Bij de invoering van de euro komt er eerst een postzegel in dubbele waarde, daarna in eurowaarde. En ook na 30 jaar gaat het portret nog steeds mee, zoals de aanpassing in 2010 naar de waardeaanduiding ‘Nederland 1’ en ‘Nederland 2’ laat zien.  Wat dat betreft is Struycken goed geslaagd in zijn opdracht om een tijdloos ontwerp te maken.

Imago: de mens en het ambt

De afbeelding van koningin Beatrix als staatshoofd op de frankeerzegel heeft een tijdloos en voornaam portret opgeleverd met enigszins mysterieuze glimlach.
Op andere postzegels die haar als vorstin afbeelden, is zij afgebeeld in functie. Duidelijk is dit bij de postzegels in 1992 bij haar 12½-jarig, en in 2005 bij haar 25-jarig regeringsjubileum.
In de periode na aankondiging van haar abdicatie in 2013 verschijnt een laatste postzegel. een fotografisch portret van een lachende koningin, die naar rechts het beeld uitkijkt. Na inhuldiging van Willem-Alexander verschijnt een spiegelportret van een lachende koning, die naar links het beeld uitkijkt: zo wordt vorm gegeven aan de troonswisseling.

De menselijke kant van Beatrix

Als het om de persoonlijke momenten in haar leven gaat, die ieder mens meemaakt, wordt zij ook menselijker afgebeeld. De postzegels uitgegeven bij haar 25-jarig huwelijksjubileum met prins Claus, laat een dubbelportret zien: de balkonscene na het huwelijk en de beide echtelieden tijdens het paardrijden.
Ter gelegenheid van haar 50ste verjaardag werd gedacht aan een feestelijke postzegel, al dan niet met haar portret.
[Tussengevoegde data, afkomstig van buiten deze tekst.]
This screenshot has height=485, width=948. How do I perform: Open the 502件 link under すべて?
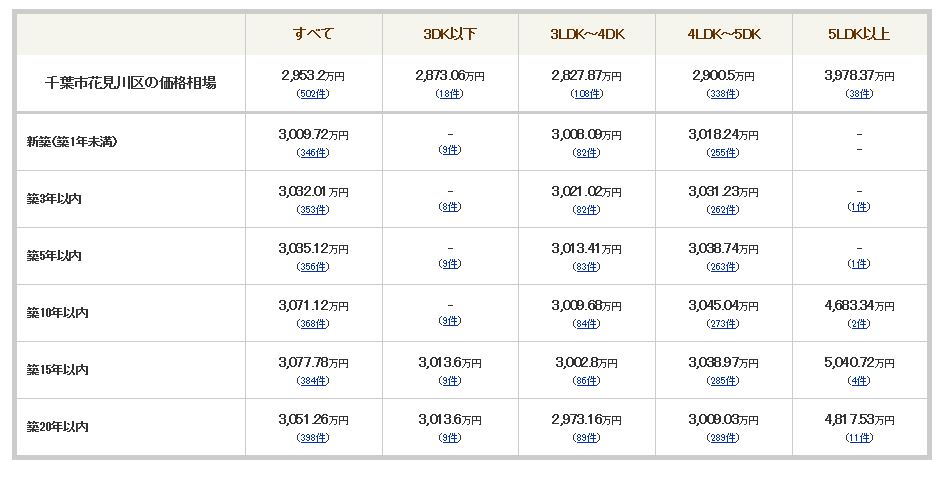click(x=313, y=94)
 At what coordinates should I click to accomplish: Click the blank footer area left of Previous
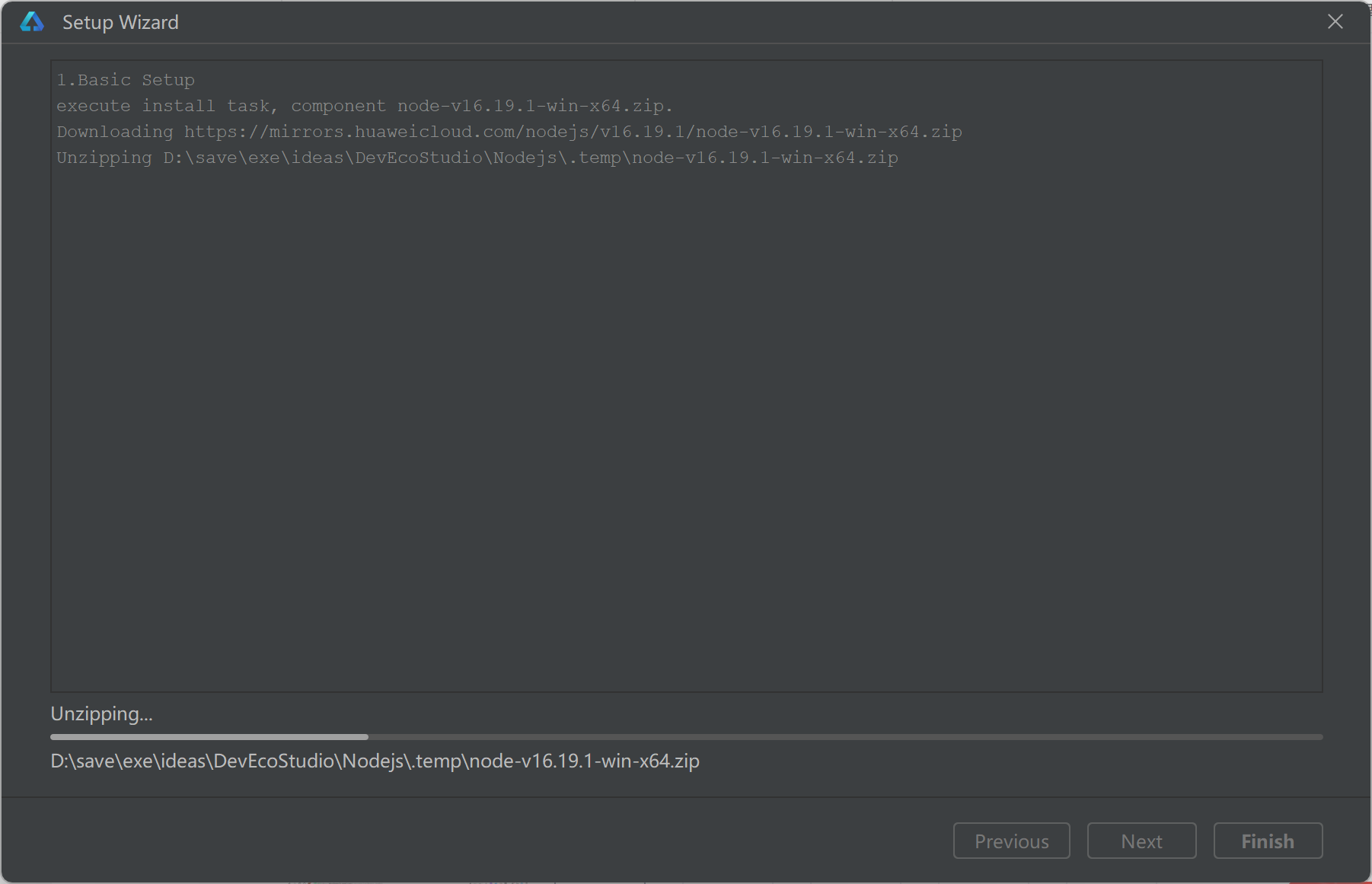(472, 841)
De koningin vond echter niet dat haar verjaardag een postzegel verdiende, en zij zag liever een serie postzegels over kunst verschijnen. Dit was de reden om de Cobraserie uit te geven in 1988. In 2003 verschijnt een velletje van 10 postzegels van koningin Beatrix en haar gezin, waarin het familieleven centraal staat.